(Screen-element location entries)
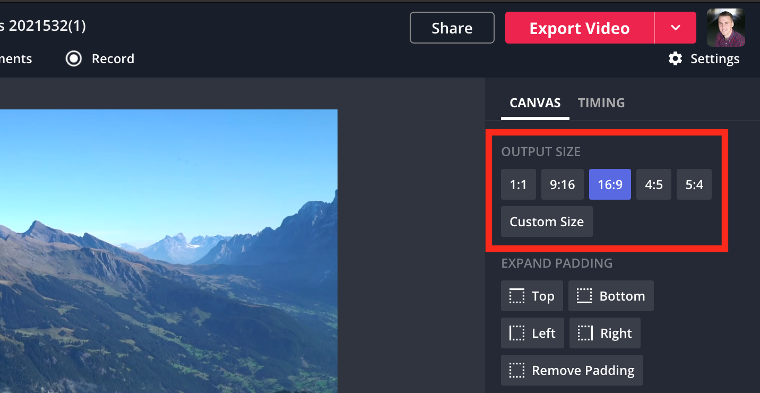Click the Right padding icon
The width and height of the screenshot is (760, 393).
585,334
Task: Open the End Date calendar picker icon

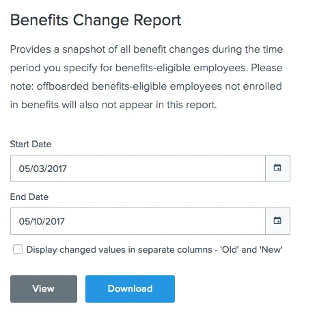Action: point(277,221)
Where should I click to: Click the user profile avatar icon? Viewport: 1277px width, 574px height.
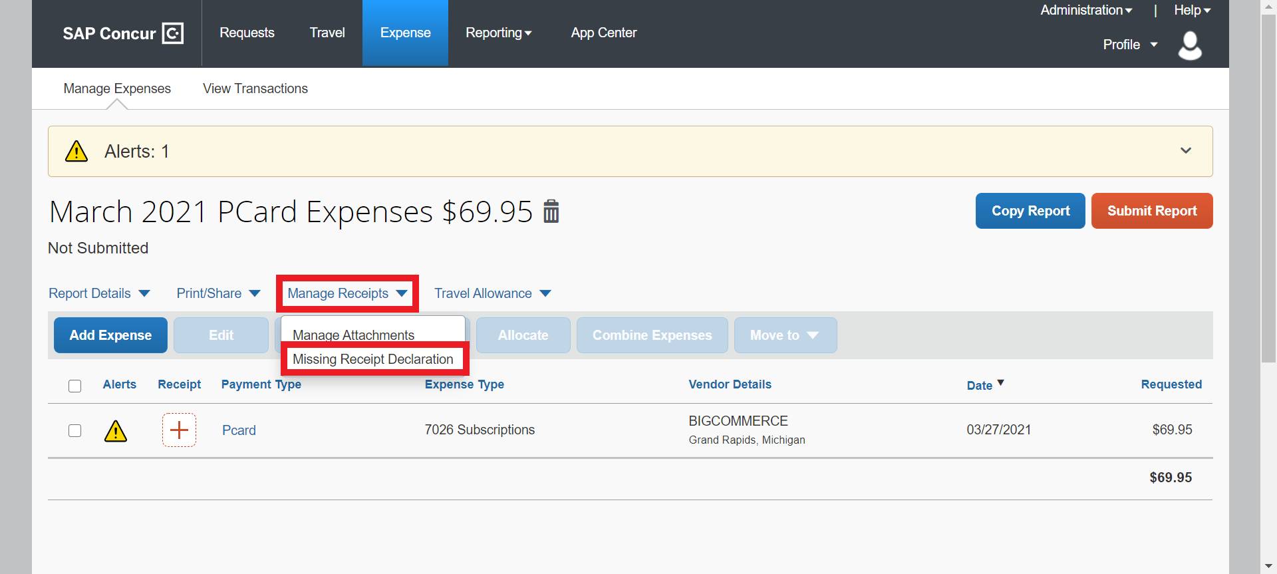point(1189,45)
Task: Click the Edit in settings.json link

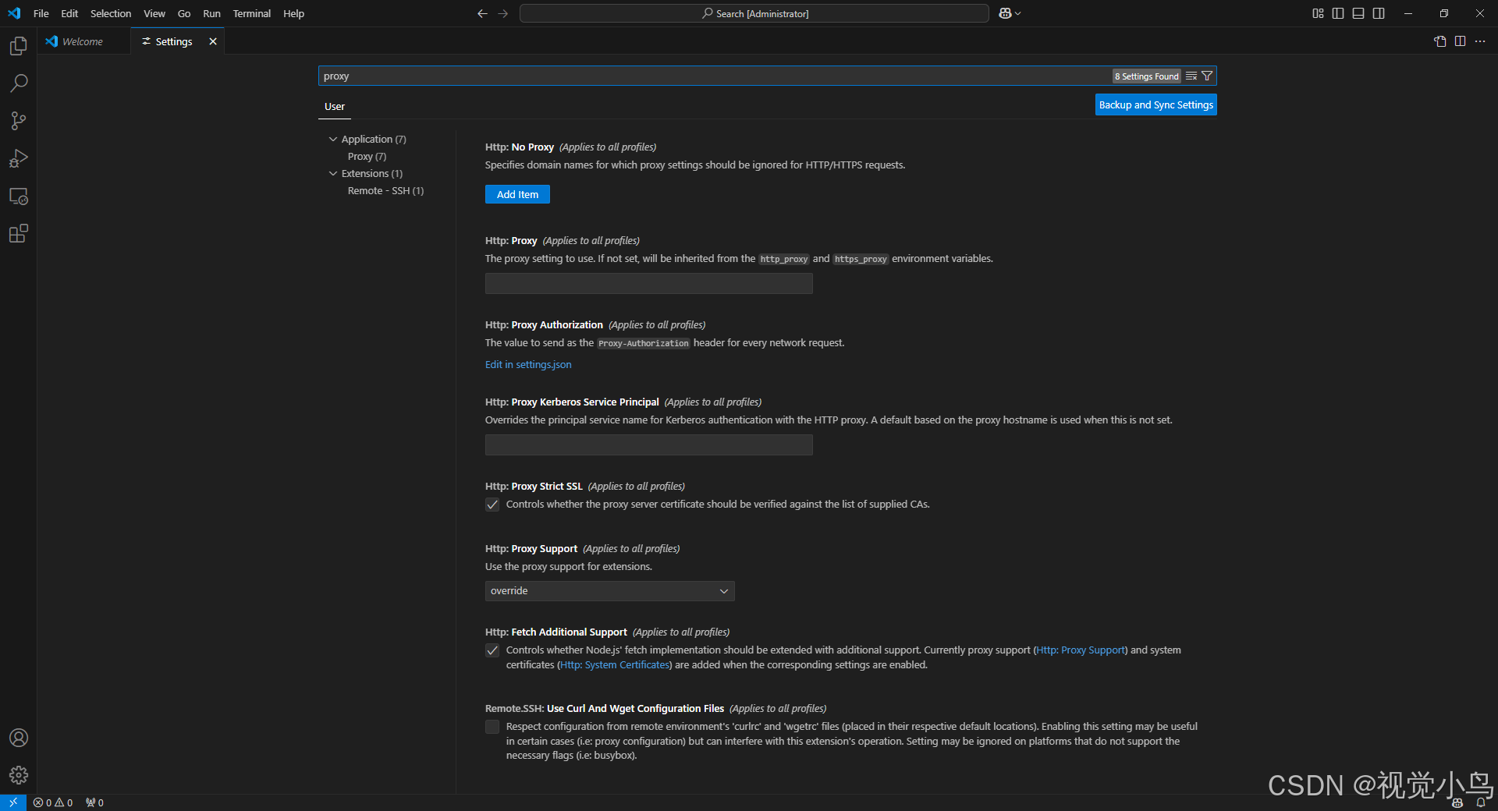Action: (x=528, y=365)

## WORK INSTRUCTIONS
Reproduce the entries verbatim, starting at the line that contains "Task: Open the End Date calendar picker icon" and ending with the final line of the entries, both included. Omit the pictures from your answer.

## ANSWER IN FULL
Task: Open the End Date calendar picker icon

Action: point(277,221)
Where should I click to: Click the user profile avatar icon? Viewport: 1277px width, 574px height.
point(1189,45)
Task: Click the Edit in settings.json link

Action: (x=528, y=365)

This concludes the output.